Extracted data section start

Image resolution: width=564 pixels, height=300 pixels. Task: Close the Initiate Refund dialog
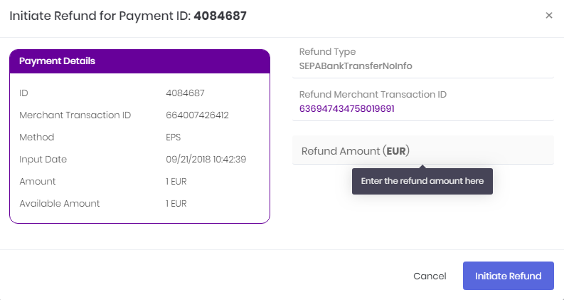(x=548, y=16)
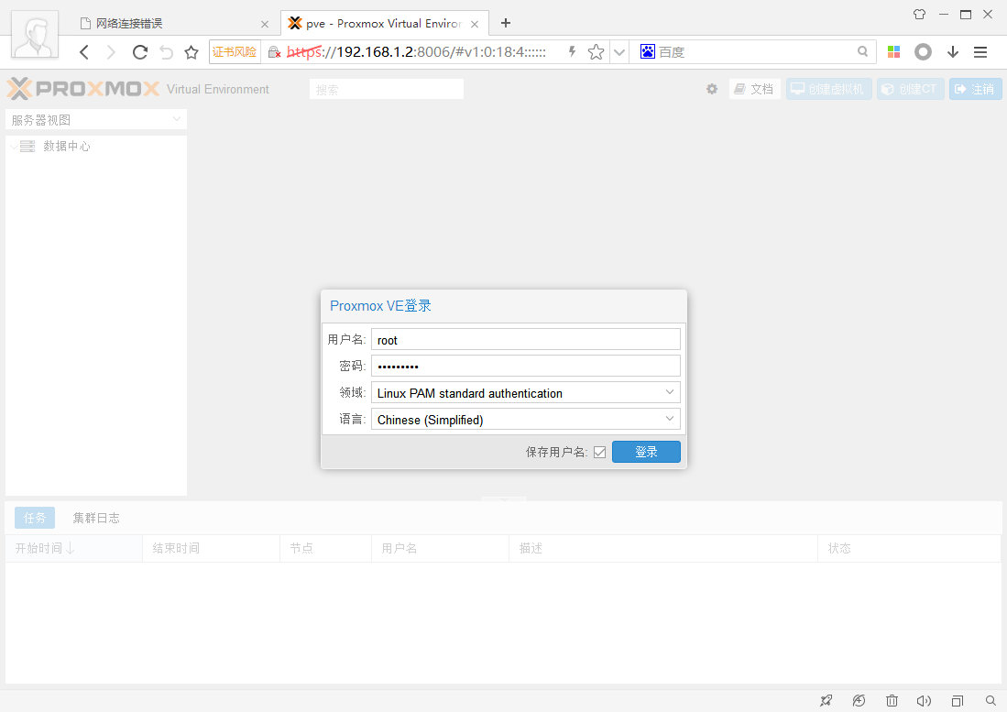The height and width of the screenshot is (712, 1007).
Task: Reload the current page
Action: click(139, 52)
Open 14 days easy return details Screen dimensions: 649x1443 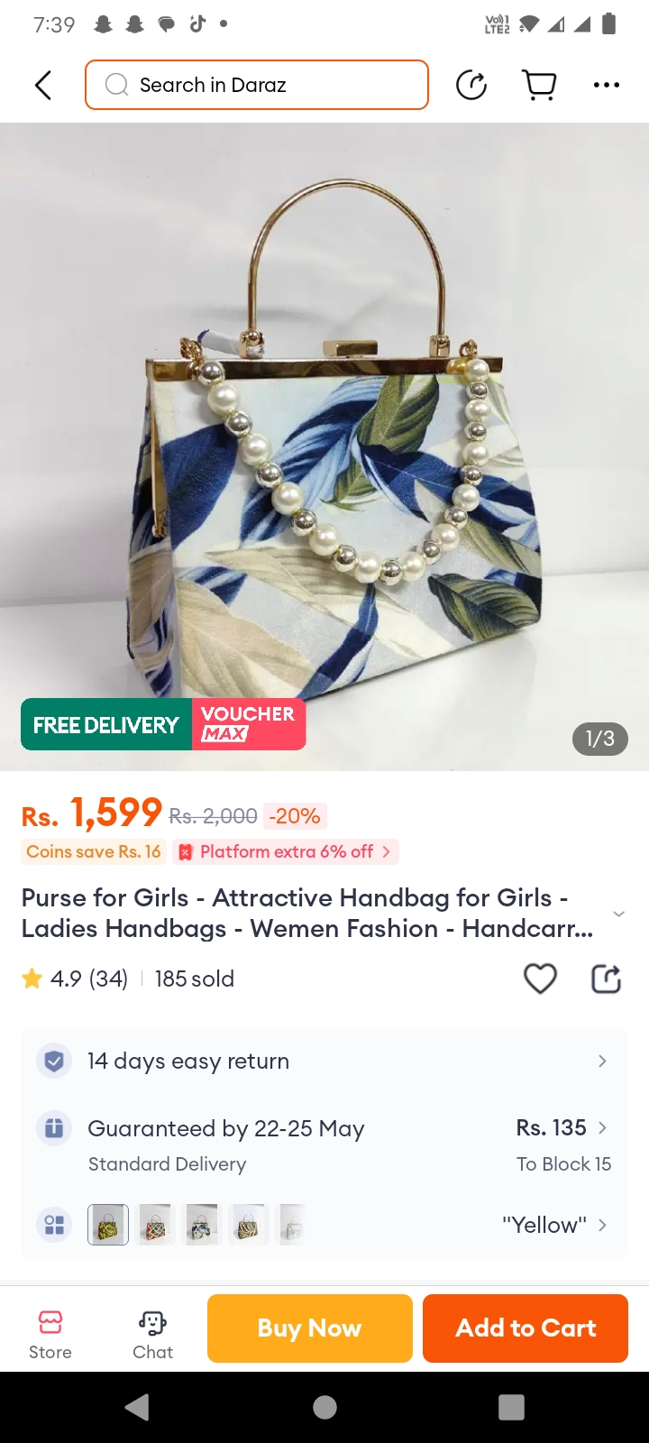(x=325, y=1061)
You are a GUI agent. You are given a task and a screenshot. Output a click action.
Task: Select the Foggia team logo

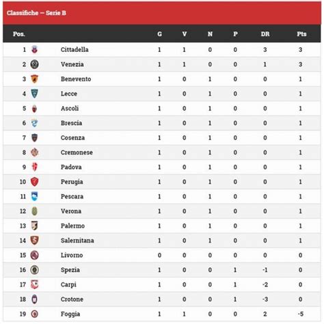34,314
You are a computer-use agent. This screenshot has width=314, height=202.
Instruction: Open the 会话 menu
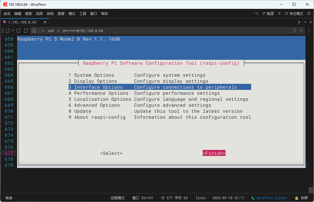[7, 13]
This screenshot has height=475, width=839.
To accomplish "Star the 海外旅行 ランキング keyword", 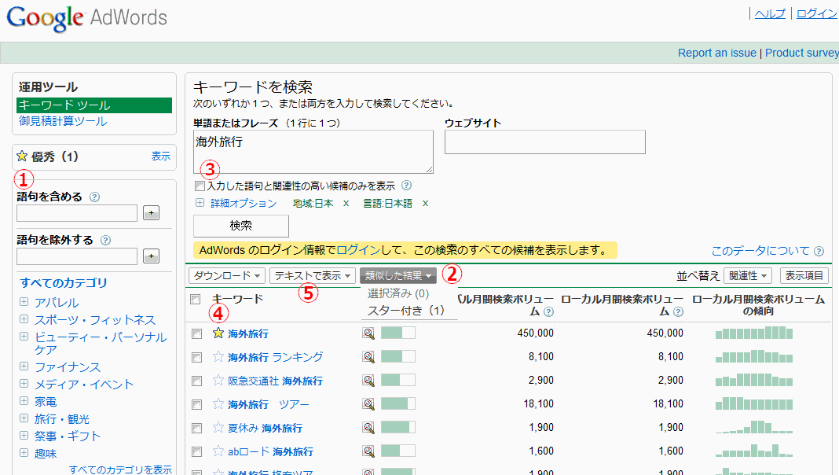I will [x=218, y=357].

Extracted data section end

*Activity:*
Scan the material for the string "This". Copy each line where it appears.

*Answer area:*
You are a computer-use agent. This screenshot has width=314, height=202.
This screenshot has height=475, width=839.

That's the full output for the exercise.